Today, as Ethiopian journalism struggles to fit to the politically,
economically and culturally globalized media landscape of the
world, few may possibly disagree with the fact that the impacts
of blogging may be considered as the kind of blessings the country’s
journalism had been hoping for. Because blogs are also springing
up in countries where the government censors the mainstream presses.
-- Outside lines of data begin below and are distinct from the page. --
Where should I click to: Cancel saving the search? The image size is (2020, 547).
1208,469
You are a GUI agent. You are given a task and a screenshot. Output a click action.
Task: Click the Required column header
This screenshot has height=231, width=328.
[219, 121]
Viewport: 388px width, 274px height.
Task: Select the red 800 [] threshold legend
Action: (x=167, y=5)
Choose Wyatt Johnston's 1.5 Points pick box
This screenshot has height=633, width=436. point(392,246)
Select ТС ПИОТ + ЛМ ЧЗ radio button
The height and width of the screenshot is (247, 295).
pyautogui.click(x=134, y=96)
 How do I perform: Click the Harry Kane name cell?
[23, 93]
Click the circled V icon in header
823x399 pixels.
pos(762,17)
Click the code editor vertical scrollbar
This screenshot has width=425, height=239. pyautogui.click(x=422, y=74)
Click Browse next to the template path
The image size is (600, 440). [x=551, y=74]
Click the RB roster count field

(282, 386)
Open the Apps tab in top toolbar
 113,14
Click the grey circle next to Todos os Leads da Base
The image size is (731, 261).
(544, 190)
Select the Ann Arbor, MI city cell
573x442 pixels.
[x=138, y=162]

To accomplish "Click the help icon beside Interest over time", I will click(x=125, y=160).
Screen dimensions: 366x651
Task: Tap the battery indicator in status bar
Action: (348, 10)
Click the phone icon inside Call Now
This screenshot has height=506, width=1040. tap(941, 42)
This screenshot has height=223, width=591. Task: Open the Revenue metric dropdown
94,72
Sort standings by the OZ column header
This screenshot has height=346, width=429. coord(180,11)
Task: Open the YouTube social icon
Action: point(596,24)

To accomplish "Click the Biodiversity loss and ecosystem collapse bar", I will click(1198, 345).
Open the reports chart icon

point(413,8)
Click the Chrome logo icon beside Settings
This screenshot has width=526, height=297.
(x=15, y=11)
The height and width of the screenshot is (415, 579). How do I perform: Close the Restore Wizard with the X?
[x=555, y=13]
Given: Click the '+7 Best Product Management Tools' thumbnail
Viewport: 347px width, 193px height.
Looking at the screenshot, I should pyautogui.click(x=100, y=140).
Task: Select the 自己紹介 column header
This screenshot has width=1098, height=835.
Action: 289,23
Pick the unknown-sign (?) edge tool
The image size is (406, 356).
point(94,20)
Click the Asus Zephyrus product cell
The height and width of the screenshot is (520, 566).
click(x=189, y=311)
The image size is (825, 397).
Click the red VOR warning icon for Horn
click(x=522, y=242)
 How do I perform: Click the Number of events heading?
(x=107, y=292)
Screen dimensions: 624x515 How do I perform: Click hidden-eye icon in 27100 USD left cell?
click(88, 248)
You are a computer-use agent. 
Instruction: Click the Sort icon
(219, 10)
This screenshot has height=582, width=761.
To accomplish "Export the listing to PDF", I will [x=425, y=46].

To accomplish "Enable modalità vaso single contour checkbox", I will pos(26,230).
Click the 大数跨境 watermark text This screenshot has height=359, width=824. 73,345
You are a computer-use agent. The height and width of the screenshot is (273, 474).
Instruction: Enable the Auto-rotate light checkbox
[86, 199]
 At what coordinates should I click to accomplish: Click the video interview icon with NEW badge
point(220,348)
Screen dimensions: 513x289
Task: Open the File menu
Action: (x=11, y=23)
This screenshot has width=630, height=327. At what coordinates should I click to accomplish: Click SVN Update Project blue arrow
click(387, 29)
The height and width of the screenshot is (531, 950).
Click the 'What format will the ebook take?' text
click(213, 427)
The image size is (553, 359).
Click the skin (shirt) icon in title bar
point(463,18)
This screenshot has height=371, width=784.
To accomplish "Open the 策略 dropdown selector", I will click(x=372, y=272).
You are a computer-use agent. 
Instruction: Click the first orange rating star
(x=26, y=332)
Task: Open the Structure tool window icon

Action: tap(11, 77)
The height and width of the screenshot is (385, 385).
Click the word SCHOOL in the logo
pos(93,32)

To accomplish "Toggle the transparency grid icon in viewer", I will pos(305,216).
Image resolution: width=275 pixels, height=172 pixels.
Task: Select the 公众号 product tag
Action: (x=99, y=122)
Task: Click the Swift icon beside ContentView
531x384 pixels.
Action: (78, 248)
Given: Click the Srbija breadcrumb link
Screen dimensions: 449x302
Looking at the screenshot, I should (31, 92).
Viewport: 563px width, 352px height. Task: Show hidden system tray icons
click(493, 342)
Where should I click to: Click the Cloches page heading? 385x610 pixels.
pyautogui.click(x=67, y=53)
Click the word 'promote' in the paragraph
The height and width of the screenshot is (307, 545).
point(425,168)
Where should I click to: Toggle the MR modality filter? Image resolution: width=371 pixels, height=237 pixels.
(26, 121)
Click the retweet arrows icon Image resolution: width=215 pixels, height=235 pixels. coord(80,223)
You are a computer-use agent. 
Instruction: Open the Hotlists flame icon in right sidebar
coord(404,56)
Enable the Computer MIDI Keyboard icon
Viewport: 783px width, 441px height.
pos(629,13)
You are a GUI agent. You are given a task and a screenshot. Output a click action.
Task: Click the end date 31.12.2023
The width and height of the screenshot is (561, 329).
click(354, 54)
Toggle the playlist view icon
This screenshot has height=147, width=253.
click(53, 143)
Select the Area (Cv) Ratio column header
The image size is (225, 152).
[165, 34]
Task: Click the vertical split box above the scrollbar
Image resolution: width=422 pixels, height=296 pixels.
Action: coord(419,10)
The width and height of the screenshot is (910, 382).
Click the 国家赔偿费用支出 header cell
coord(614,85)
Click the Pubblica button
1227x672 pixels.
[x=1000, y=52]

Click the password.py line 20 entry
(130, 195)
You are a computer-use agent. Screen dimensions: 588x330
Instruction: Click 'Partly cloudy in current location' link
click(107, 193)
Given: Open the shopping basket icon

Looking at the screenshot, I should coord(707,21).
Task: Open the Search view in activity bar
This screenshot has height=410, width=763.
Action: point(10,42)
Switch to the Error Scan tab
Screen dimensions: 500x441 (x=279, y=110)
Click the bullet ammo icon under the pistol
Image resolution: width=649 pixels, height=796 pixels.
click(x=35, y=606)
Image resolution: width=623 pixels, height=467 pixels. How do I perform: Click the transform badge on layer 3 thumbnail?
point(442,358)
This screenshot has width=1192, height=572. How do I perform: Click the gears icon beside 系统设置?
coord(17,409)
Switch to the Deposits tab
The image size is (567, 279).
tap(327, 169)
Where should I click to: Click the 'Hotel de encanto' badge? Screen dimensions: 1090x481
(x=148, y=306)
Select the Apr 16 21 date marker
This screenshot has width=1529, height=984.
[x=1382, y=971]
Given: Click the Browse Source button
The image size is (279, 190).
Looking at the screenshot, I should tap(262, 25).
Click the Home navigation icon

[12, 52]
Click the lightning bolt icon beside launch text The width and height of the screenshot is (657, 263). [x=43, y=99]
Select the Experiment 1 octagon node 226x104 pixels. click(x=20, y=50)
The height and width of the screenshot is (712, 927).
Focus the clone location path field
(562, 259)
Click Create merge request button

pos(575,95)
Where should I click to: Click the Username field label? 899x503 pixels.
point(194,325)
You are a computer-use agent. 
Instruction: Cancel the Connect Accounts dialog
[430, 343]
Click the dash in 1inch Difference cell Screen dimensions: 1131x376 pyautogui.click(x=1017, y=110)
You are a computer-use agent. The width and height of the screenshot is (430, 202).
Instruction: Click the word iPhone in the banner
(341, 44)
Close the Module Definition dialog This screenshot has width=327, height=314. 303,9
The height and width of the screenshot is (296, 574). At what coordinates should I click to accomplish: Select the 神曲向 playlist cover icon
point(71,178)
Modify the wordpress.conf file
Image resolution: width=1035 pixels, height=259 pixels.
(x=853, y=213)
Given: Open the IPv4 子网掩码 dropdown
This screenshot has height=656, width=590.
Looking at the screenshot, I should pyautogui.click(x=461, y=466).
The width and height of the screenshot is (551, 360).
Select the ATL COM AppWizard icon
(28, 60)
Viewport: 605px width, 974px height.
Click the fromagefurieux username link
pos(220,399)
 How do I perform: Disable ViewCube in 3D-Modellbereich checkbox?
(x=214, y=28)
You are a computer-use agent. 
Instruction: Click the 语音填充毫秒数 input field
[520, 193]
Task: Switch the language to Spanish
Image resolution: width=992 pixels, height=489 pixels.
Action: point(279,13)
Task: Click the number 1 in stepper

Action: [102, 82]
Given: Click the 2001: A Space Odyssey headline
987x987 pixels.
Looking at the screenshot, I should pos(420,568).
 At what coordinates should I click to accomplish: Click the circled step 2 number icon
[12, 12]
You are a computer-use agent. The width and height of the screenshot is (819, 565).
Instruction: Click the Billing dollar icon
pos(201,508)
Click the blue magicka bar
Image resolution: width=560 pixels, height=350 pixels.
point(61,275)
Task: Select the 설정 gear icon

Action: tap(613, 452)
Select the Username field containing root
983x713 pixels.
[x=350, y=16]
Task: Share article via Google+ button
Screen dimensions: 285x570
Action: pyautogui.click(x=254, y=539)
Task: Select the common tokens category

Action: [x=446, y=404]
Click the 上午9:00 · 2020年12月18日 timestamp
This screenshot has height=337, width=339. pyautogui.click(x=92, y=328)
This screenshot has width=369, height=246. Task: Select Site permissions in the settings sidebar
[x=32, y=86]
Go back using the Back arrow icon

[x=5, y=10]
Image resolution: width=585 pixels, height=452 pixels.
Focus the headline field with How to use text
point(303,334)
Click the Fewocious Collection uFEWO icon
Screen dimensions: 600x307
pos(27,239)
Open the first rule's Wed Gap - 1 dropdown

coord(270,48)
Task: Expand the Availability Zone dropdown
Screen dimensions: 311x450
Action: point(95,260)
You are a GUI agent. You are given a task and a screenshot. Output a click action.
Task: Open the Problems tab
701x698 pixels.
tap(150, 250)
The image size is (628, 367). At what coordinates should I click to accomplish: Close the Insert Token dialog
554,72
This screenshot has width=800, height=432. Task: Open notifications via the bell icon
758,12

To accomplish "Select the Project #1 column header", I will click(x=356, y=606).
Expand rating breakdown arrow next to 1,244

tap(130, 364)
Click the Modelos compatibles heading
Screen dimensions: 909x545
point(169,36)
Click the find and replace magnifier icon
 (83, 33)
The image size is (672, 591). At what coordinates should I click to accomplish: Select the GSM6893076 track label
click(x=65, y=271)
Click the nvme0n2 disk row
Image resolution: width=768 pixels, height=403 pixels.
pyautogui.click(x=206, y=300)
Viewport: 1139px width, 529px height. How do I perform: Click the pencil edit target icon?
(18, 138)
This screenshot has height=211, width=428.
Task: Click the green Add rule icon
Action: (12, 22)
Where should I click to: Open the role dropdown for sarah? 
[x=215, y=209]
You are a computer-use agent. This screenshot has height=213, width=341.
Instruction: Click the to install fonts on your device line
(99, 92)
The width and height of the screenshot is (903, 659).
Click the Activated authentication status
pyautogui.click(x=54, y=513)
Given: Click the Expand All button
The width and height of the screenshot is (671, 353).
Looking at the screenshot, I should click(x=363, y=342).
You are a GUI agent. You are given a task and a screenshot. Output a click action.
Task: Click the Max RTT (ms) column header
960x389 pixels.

Ethiopia is a case in point.
Ethiopian magazines and newspapers that do not start blogging
should consider blogging to build their legitimacy in targeted
communities and societies. By entering the blog world, papers
connect to new readers via sites like web sites. This is a way
of building a new audience. BBC, for instance, being a big media
player, is proud of being accepted in the blogosphere and referred
to by other bloggers. This way, it reaches readers it would not
have otherwise. Blogs can build communities, whether communities
of interest or of best practice. Magazines and staff can aggregate
not news, but also interests, establishing forums for dialogue
among participants and strengthening bonds with its readers. Through
blogs papers have a channel for niche content that otherwise would
not have found its way to readers.
Andrew Heavens says that blogs are a way out for a lot of problems.
He said, ‘There are many reasons why it is difficult to
set up a newspaper in Ethiopia – the expense, the small
supply of qualified journalists, printing costs, pressure from
the Ministry of Information, the effective monopoly on newspaper
distribution, the relatively small customer base. Blogs let you
bypass all that. They are free to set up. You can write it yourself.
No one can tell you what to write. There are no printing costs.
You can reach out to everyone interested in Ethiopia across the
world – especially the diaspora in the US and Europe who
are big Internet users.’
One weakness of the Ethiopian blogosphere is that it is not totally
representative of Ethiopians. The people who tend to blog are
people with high incomes and good access to the Internet. Many
of them are also in the Diasporas, not in Ethiopia itself. The
days when we are going to hear from Ethiopia’s villages,
small towns and pastoralist communities are still far off.
Ethiopia is still operating on survival mode, dangling on issues
of food security, clean water supply and sustainable development,
whereas the rest of the world is practically enjoying the luxury
of exploring outer space. Ethiopia’s interpretation of blogging
has come to be a pessimist one primarily because of ailments related
to lack of basic infrastructure like that of electricity and telecommunications.
Ethiopia has missed crucial phenomena of the world like the Industrial
Revolution and the Information Revolution that have set up the
era of digitalization of the media and hence blogging . It is
in this setting that this unfortunate country is called upon to
join the blogsphere of world.
Whether blogging promotes, erodes or does not affect the practice
of Ethiopian journalism is yet to be seen. However, with the advance
of digital media communication such as blogging or web logs, youtube
and podcasting, some beats or sections of and the practice and
trends of Ethiopian journalism that normally run in print, publications
and online would expand their audience as well as attract new
readers through blogging using fewer resources even outside Ethiopia.